Pourtant, dix ans après les premières créations d’entreprises récupérées par les travailleurs (ERT), le bilan est plutôt positif. La quatrième enquête de la faculté de philosophie et de lettres de Buenos Aires révèle que les entreprises récupérées argentines tiennent bon. Le pays en compte aujourd’hui plus de 300 e, comprenant plus de 13 000 travailleurs répartis (par ordre décroissant) dans la métallurgie, l’alimentation, l’industrie graphique, la construction, mais aussi dans les services (santé, éducation, communication, hôtellerie, etc.).
Ces entreprises se heurtent toujours à des difficultés : la capacité productive reste moindre qu’avant la récupération, elles manquent de capital et de matières premières et ont souvent des difficultés à s’insérer sur le marché. Mais ces entreprises restent vivaces : 77% d’entre elles déclarent avoir embauché depuis leur création. Elles constituent - dans ce sens - une alternative crédible face au chômage.
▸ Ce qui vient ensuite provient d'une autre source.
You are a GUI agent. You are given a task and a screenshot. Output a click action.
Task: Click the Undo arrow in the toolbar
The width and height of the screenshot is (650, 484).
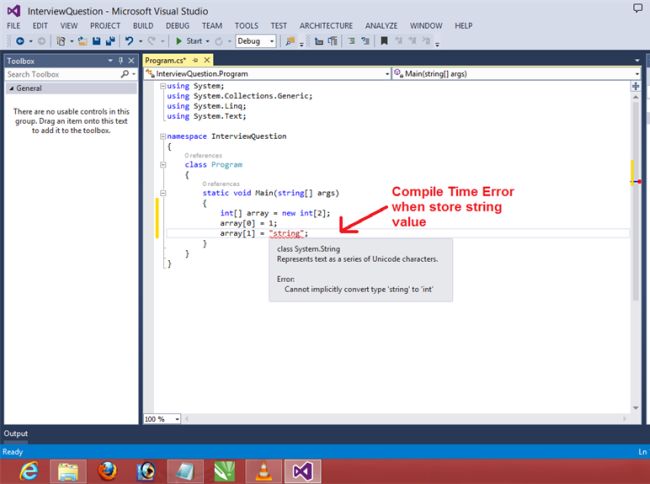(x=129, y=41)
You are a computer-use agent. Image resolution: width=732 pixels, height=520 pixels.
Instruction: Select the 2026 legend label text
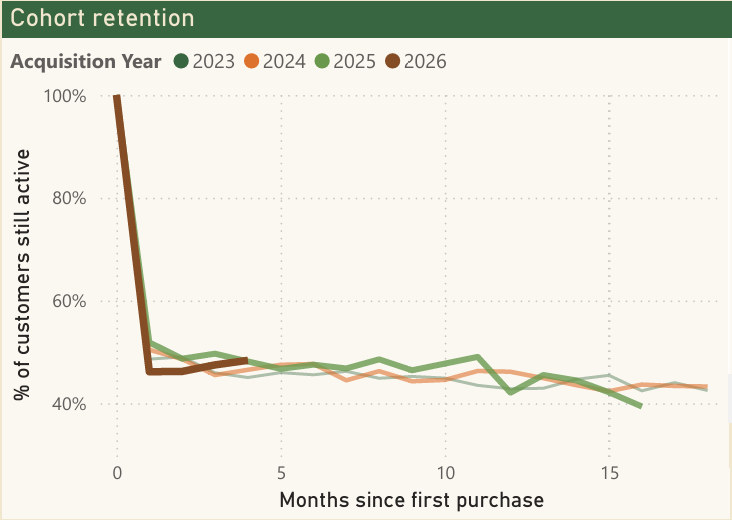(x=425, y=62)
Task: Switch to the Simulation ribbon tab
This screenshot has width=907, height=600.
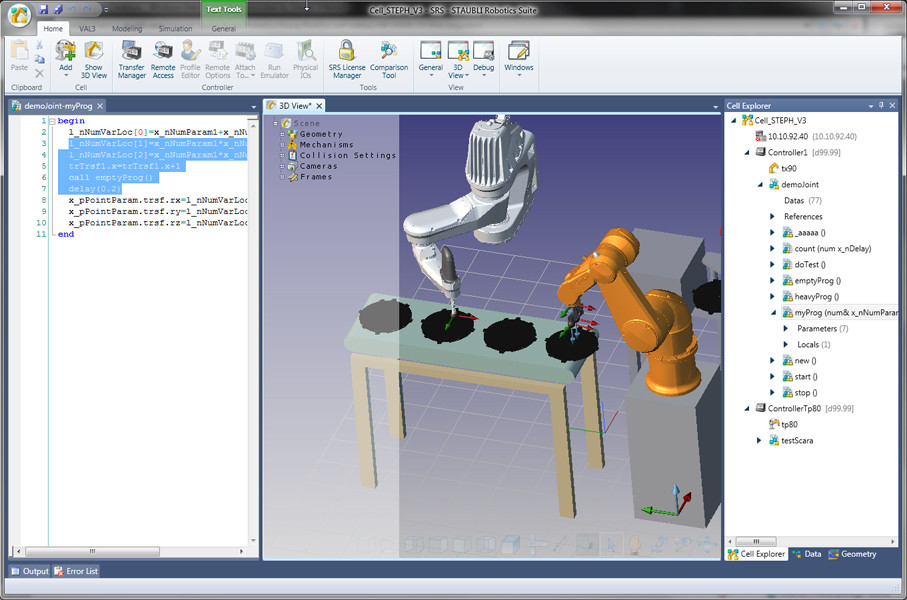Action: tap(175, 28)
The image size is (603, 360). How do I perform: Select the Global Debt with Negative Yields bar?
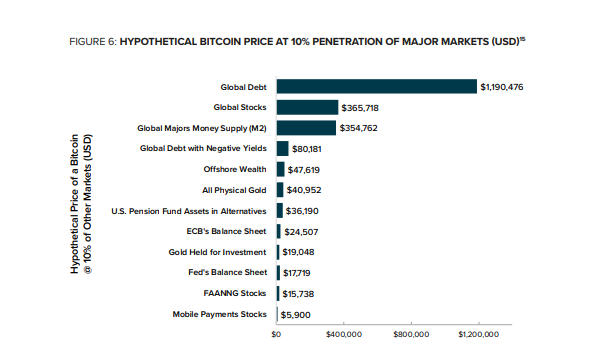click(282, 148)
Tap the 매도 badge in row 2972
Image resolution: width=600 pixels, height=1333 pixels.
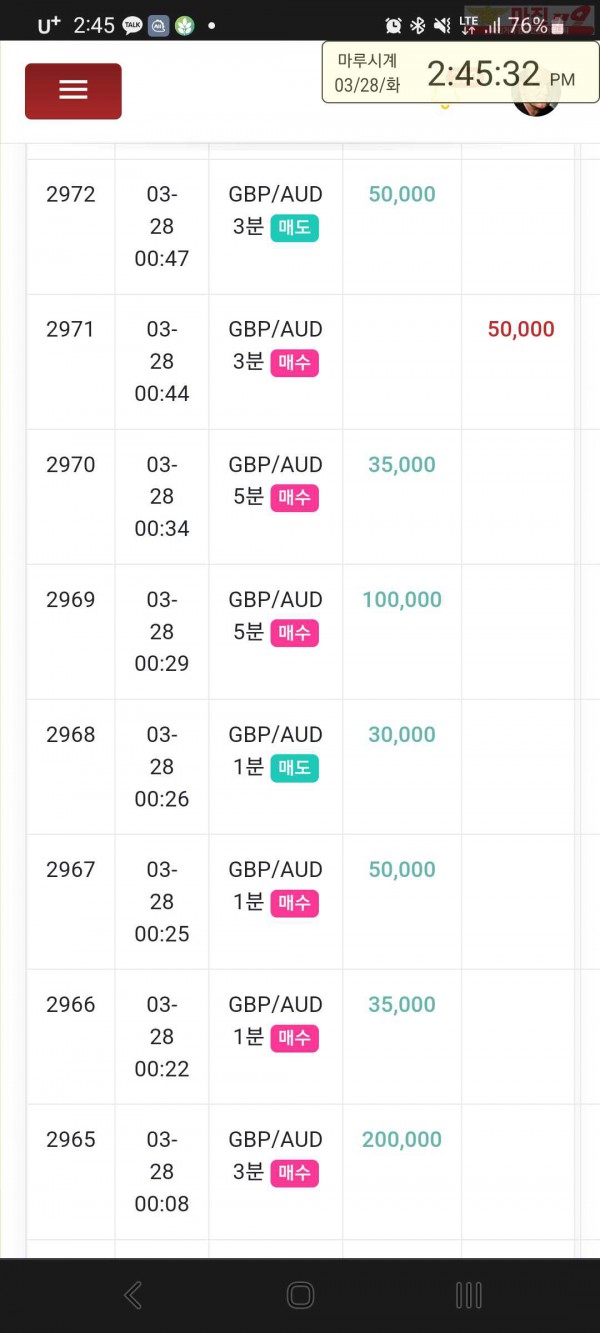click(x=294, y=228)
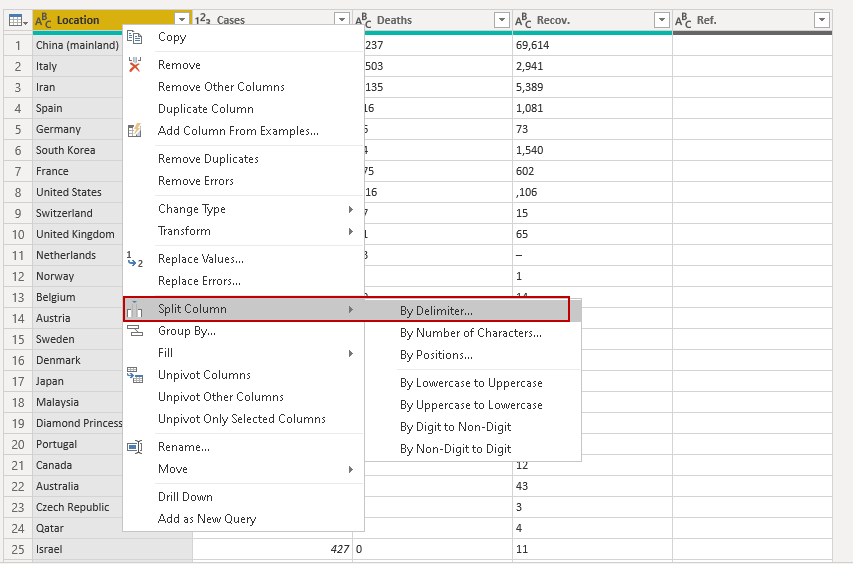Open the Ref. column filter dropdown
This screenshot has height=564, width=853.
pyautogui.click(x=821, y=20)
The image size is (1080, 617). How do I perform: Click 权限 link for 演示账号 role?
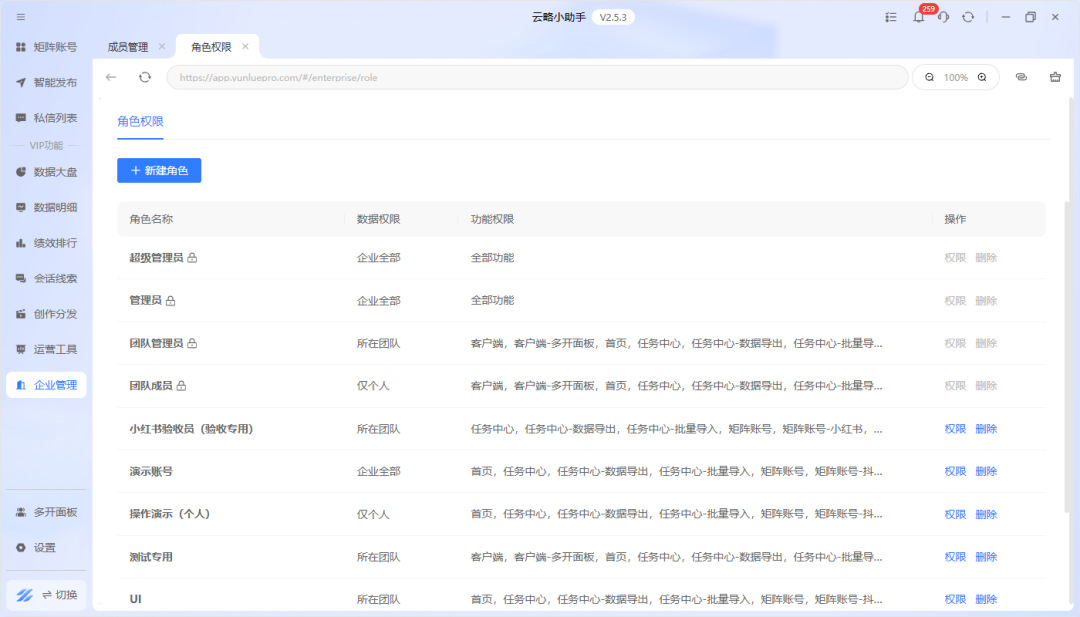(x=955, y=471)
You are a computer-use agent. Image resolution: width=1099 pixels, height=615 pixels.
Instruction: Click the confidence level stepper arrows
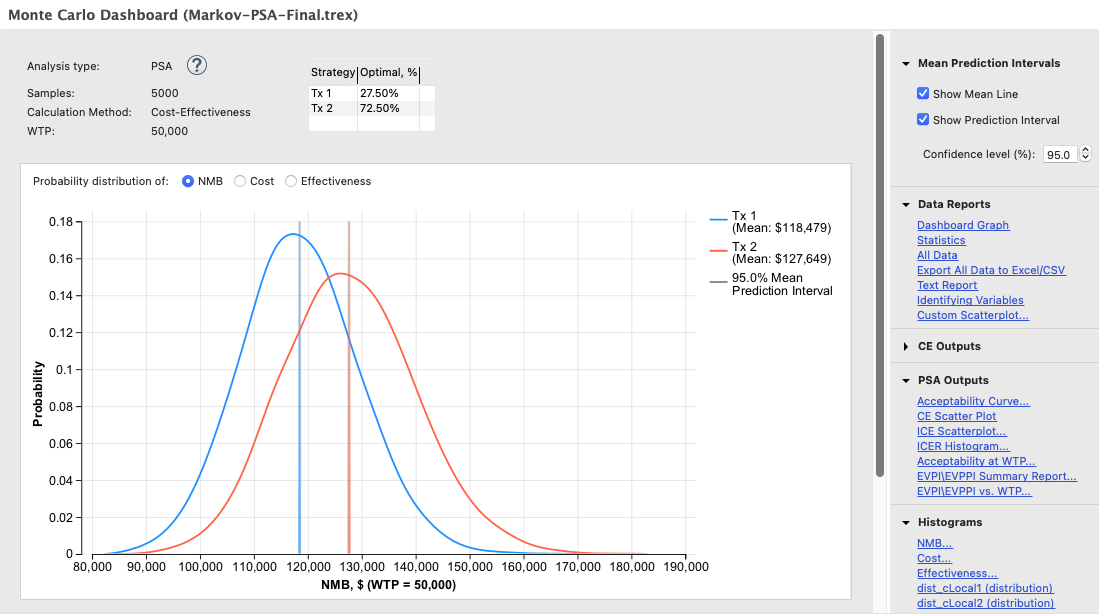(1086, 155)
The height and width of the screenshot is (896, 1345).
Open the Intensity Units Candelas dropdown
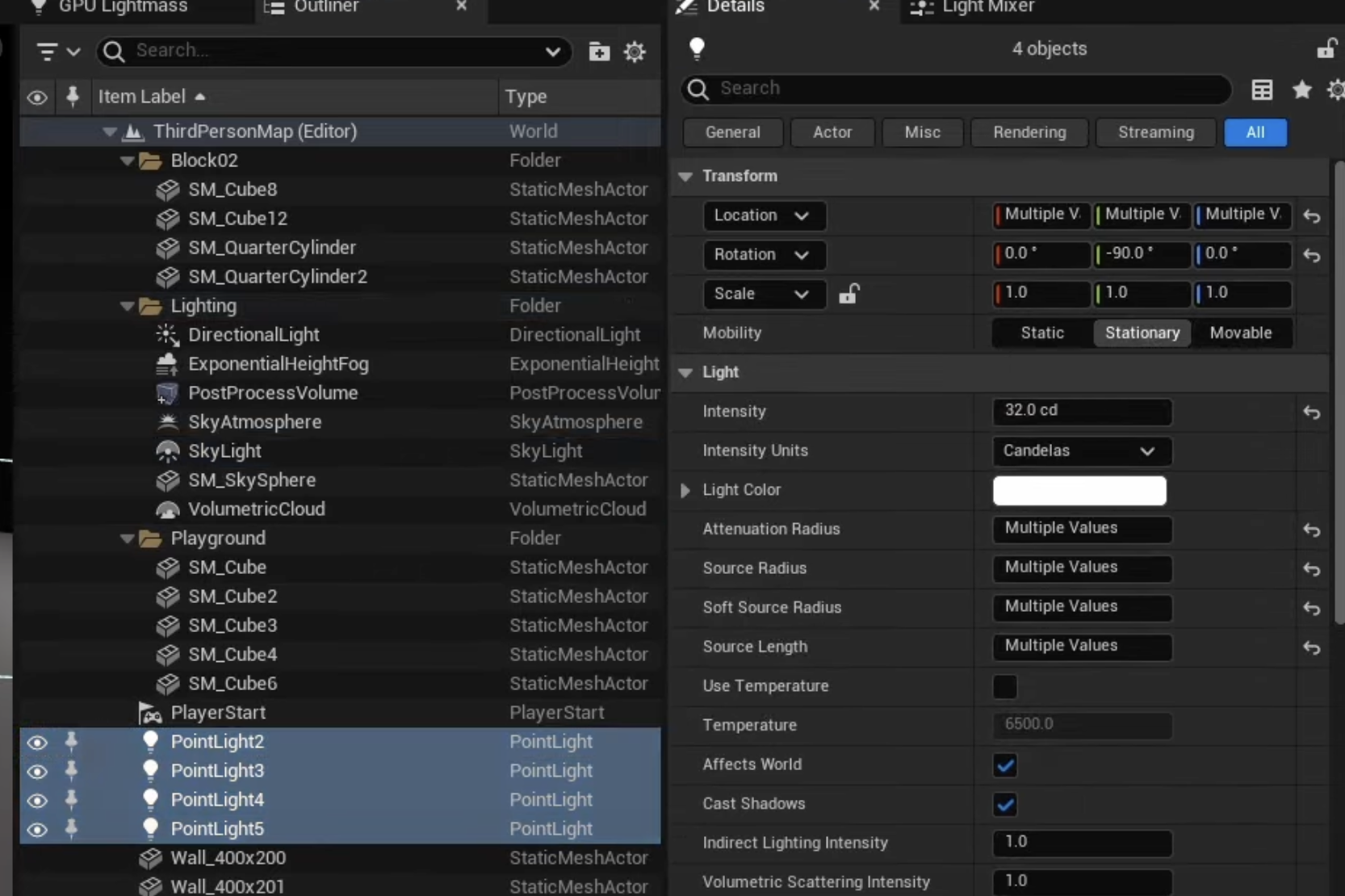[1081, 450]
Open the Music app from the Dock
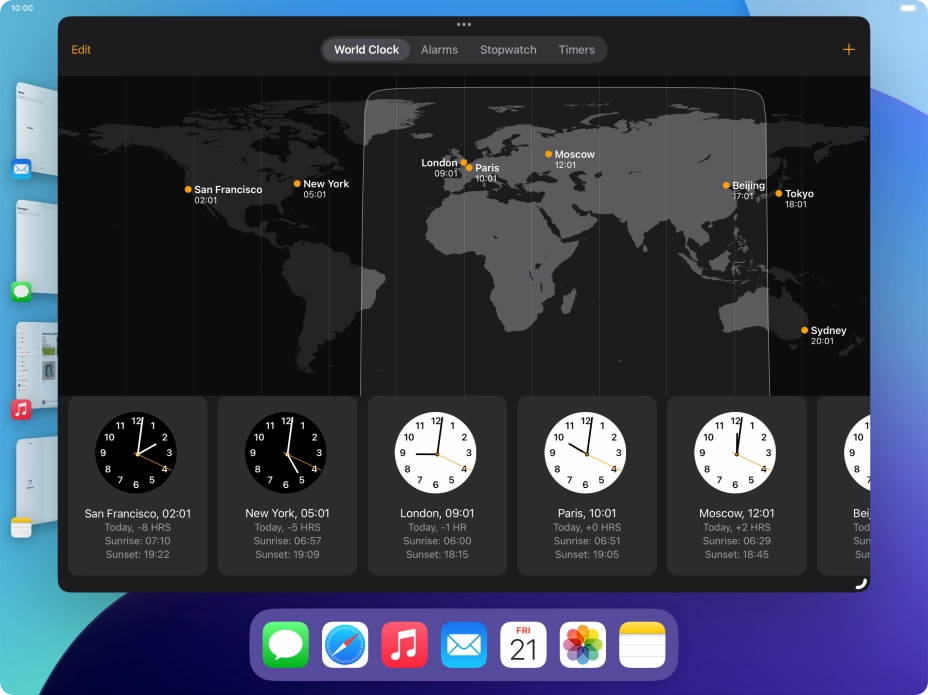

Ces embauches assurent d’autant plus une pérennisation de l’emploi que les entreprises récupérées ne veulent généralement pas licencier. Elles valorisent également une égalité salariale et une participation de tous les coopérateurs aux décisions internes. Depuis quelques années, l’Etat argentin les soutient financièrement. La récupération d’entreprises est devenue une composante de la réalité économique et sociale du pays,preuve que l’économie sociale et autogestionnaire peut être une réponse aux crises économiques et financières.